◆ Data for the task ◆
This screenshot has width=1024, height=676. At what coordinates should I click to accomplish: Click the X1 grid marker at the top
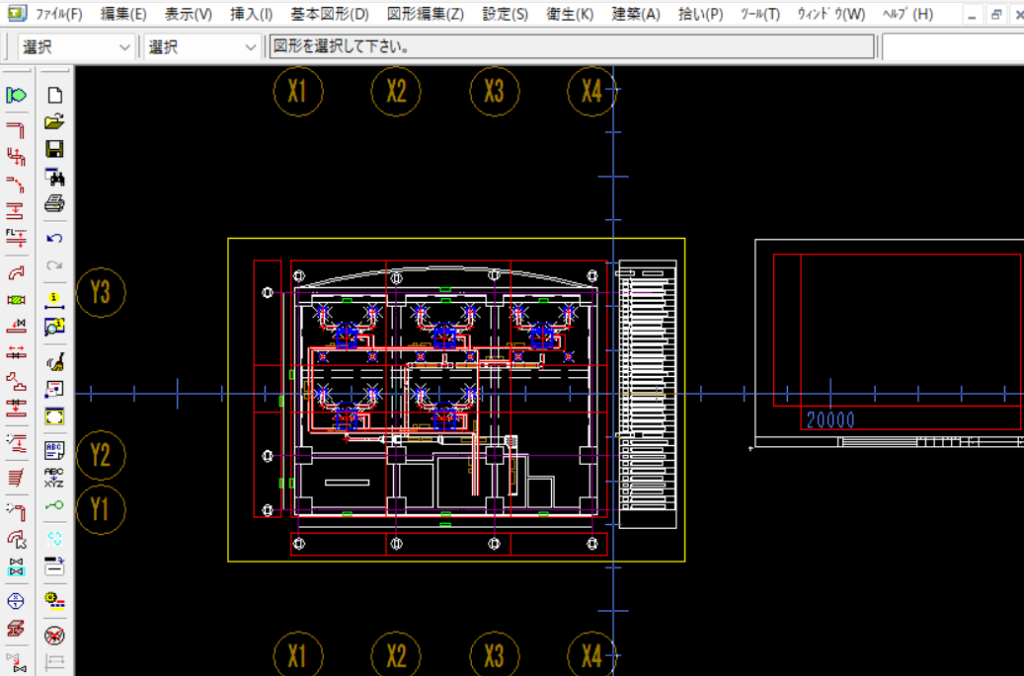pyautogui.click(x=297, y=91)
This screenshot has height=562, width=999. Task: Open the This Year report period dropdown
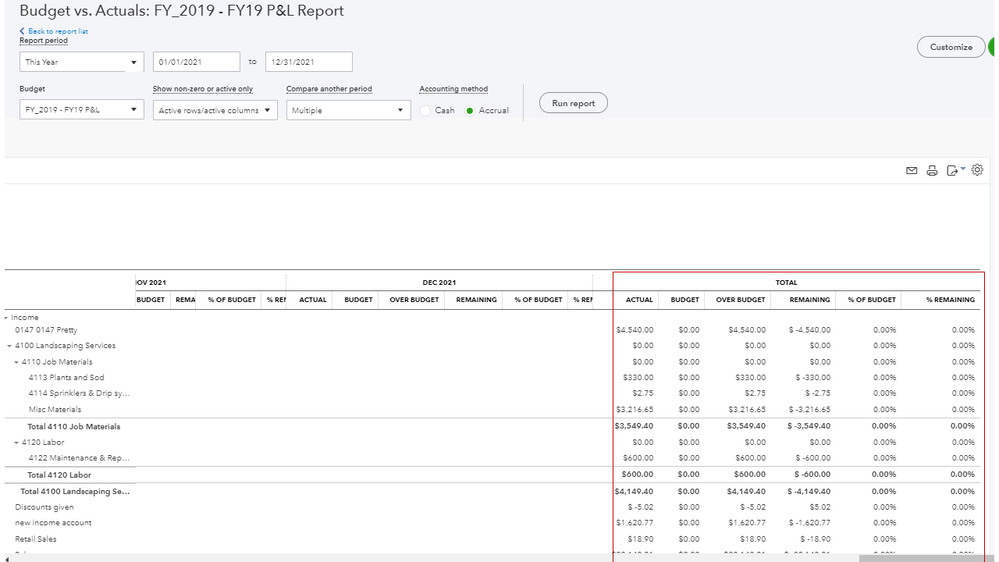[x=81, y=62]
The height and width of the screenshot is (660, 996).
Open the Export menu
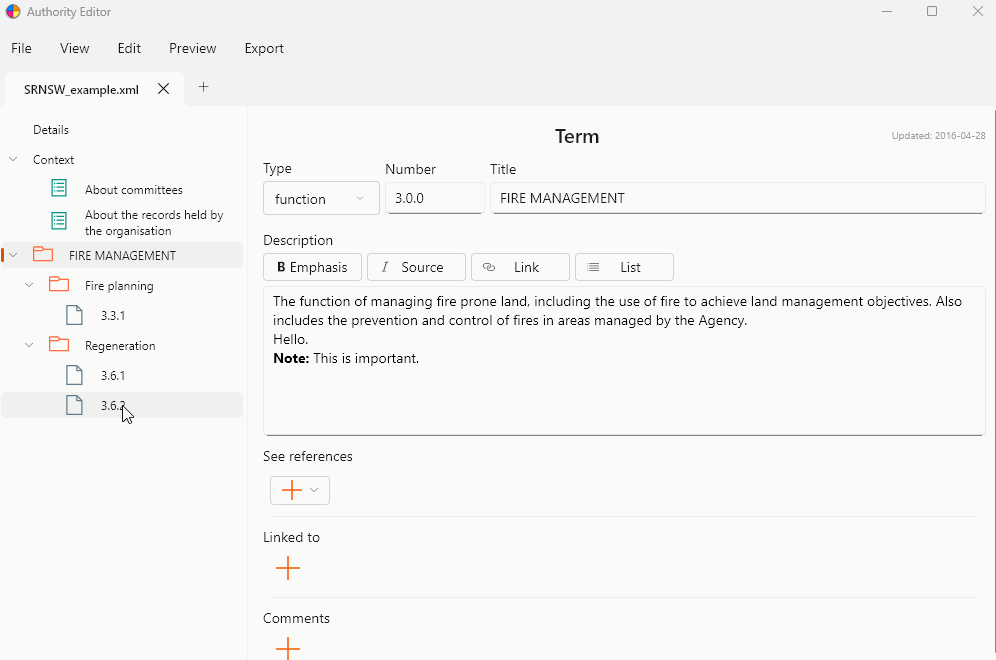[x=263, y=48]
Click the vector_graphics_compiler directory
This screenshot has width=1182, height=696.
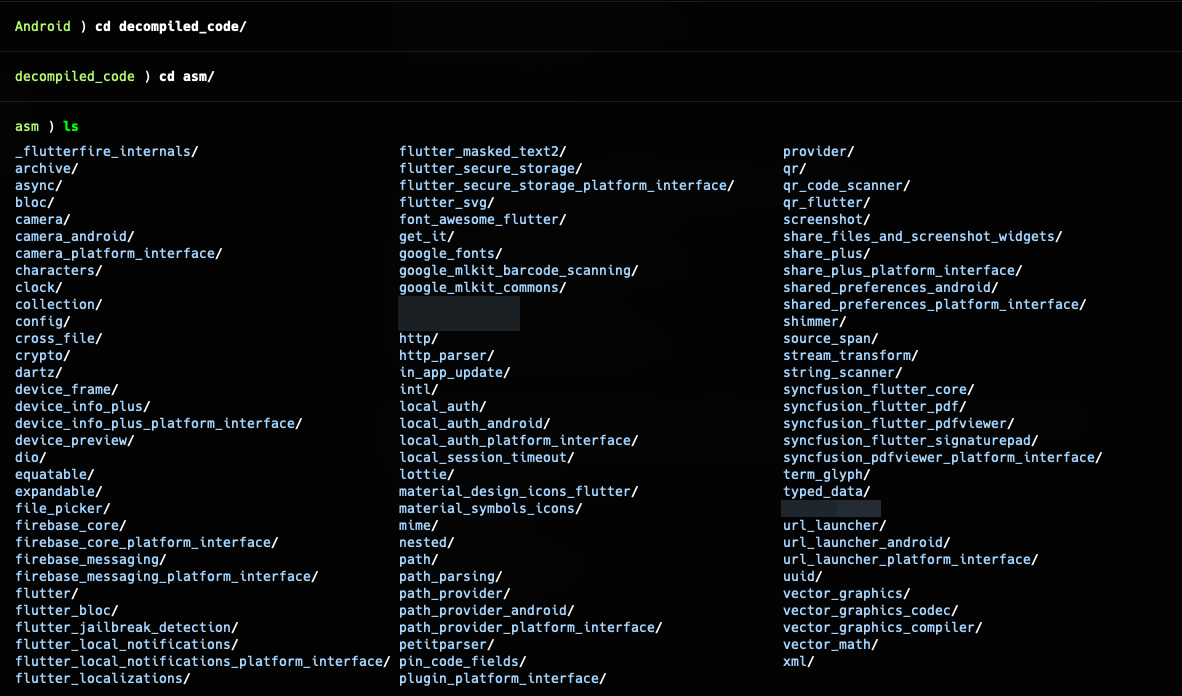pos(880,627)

◆ Problem ◆
All entries must be output exactly as they stand, and every picture must be left out.

◆ Task output ◆
This screenshot has width=1024, height=676. At what coordinates should I click to accomplish: Click the X1 grid marker at the top
pyautogui.click(x=297, y=91)
This screenshot has height=562, width=999. Task: Open the This Year report period dropdown
[x=81, y=62]
The height and width of the screenshot is (660, 996).
Open the Export menu
[x=263, y=48]
Click the vector_graphics_compiler directory
This screenshot has width=1182, height=696.
pos(880,627)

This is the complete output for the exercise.